The parties have legal personality and capacity, are legitimate and are regularly represented.
No nullities were identified in the proceedings nor exceptions of which the Tribunal should take cognizance, and the request is timely.
VI – QUESTIONS TO BE DECIDED
Taking into account that the grounds of the parties are based on different versions, in time, for the same rule, this Tribunal is burdened with the obligation to decide on:
· On the one hand, what is the wording of item 28.1 of the GITS that applies to the calculation of the tax relating to lands for construction with reference to the year 2014, whether it is the law invoked by the Claimant, or rather the version in force from 1/01/2014 invoked by the AT, and whether, in light of this new wording, the notified assessment suffers from any illegality;
· On the other hand, whether the request formulated encompasses the stamp duty assessment of 2014 or rather, and only, the value of the 1st installment to which the Claimant refers.
A – Substantive Issue
The legislator established in the amended Item 28 of the GITS that, from 1/01/2014, ownership, usufruct or surface right of urban properties would be taxed under stamp duty whenever the respective taxpayer property value recorded in the matrix in accordance with CIMI is equal to or exceeding 1,000,000.00€ and, provided that that urban property has residential use. Upon the TPV the rate of 1% shall fall.
From careful reading of the PI of the Claimant it can be deduced with moderate certainty that the argumentation expended has as its argumentative basis the normative content of Item 28 of the GITS, amended by Law no. 55-A/2012, of 2012, which established:
«28 — Ownership, usufruct or surface right of urban properties whose taxpayer property value recorded in the matrix, in accordance with the Municipal Property Tax Code (CIMI), is equal to or exceeding € 1,000,000 — on the taxpayer property value used for the purpose of IMI:
28.1 — For property with residential use — 1 %;
28.2 — For property, when the taxpayers that are not natural persons are resident in a country, territory or region subject to a clearly more favorable tax regime, listed in the list approved by order of the Minister of Finance — 7.5 %.»
With the backing of this legal regime, the Claimant understands that the rule of incidence does not contemplate the taxation of lands for construction, even though their capacity be construction, whether or not an approved project exists.
And indeed has reason in its pertinent allegations, considering that the objective element of the rule of incidence did not include, in its core, lands for construction although endowed with those characteristics. And in its support would benefit from the reiterated and settled jurisprudence of the STA and the CAAD which, always, understood that these properties did not fall within Item 28 of the GITS amended to the GITS by the above-mentioned Law no. 55-A/2012, of 29/10.

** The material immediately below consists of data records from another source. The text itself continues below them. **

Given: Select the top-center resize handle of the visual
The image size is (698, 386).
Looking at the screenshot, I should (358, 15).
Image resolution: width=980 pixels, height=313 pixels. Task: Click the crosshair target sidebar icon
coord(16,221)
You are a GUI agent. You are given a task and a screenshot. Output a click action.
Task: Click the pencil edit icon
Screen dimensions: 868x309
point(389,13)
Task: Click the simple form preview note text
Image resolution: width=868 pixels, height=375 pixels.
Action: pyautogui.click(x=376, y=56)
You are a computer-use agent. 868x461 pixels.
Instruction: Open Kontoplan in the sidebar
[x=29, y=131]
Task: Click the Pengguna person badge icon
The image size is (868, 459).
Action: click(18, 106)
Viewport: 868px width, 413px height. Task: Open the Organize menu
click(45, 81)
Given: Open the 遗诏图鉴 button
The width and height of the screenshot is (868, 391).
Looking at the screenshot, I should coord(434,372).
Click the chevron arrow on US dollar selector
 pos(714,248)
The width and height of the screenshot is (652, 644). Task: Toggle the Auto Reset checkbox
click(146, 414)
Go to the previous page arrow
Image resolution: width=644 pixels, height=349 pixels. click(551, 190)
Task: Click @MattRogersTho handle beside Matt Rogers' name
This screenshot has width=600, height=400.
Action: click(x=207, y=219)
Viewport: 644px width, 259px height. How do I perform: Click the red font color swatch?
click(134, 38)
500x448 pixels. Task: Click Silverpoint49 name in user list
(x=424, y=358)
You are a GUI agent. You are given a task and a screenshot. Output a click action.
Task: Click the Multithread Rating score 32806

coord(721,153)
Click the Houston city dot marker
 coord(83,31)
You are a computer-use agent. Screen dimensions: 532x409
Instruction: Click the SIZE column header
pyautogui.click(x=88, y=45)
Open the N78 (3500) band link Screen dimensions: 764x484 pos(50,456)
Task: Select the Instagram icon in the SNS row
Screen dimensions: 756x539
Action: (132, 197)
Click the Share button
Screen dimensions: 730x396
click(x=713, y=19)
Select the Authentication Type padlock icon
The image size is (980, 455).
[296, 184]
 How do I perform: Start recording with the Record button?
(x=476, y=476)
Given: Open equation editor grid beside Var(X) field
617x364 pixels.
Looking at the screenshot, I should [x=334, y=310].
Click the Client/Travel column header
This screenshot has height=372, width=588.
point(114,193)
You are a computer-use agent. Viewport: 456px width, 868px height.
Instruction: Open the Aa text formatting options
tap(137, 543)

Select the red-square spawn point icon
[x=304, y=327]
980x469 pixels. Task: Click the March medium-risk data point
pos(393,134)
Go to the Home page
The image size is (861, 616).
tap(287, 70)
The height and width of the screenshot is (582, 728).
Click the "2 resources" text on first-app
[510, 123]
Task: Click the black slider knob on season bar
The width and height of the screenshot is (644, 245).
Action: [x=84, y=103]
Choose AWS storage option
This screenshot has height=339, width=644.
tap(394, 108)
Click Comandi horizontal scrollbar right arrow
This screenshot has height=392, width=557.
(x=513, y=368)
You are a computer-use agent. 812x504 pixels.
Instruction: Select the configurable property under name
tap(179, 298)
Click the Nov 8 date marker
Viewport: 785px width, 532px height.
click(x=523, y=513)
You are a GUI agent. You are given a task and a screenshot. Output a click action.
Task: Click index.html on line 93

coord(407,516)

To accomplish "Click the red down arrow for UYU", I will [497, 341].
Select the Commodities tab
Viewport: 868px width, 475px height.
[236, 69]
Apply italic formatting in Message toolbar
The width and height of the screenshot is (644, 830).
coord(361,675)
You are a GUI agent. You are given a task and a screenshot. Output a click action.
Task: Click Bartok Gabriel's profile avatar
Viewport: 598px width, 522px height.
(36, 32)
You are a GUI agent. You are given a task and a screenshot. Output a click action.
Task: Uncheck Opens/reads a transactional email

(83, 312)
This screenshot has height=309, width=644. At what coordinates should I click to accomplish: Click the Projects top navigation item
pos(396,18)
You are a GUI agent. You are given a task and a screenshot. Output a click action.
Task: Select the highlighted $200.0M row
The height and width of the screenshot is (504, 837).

However, this rule only remained in force until 31 December 2013 in its original wording, since the Budget Law for 2014, specifically Law no. 83-C/2013, of 31 December, in its article 194, came to determine:
"Article 194 - Amendment to the General Table of Stamp Duty:
Item 28.1 of the General Table of Stamp Duty, attached to the Stamp Duty Code, approved by Law no. 150/99, of 11 September, is amended to read as follows:
«28.1 — For residential property or for land for construction whose building, authorized or anticipated, is for habitation, in accordance with the provisions of the Municipal Property Tax Code — 1 %»
And, in turn, article 260 of the same law fixed the commencement of effectiveness of the amendment introduced:
Article 260 - Entry into Force
This law enters into force on 1 January 2014".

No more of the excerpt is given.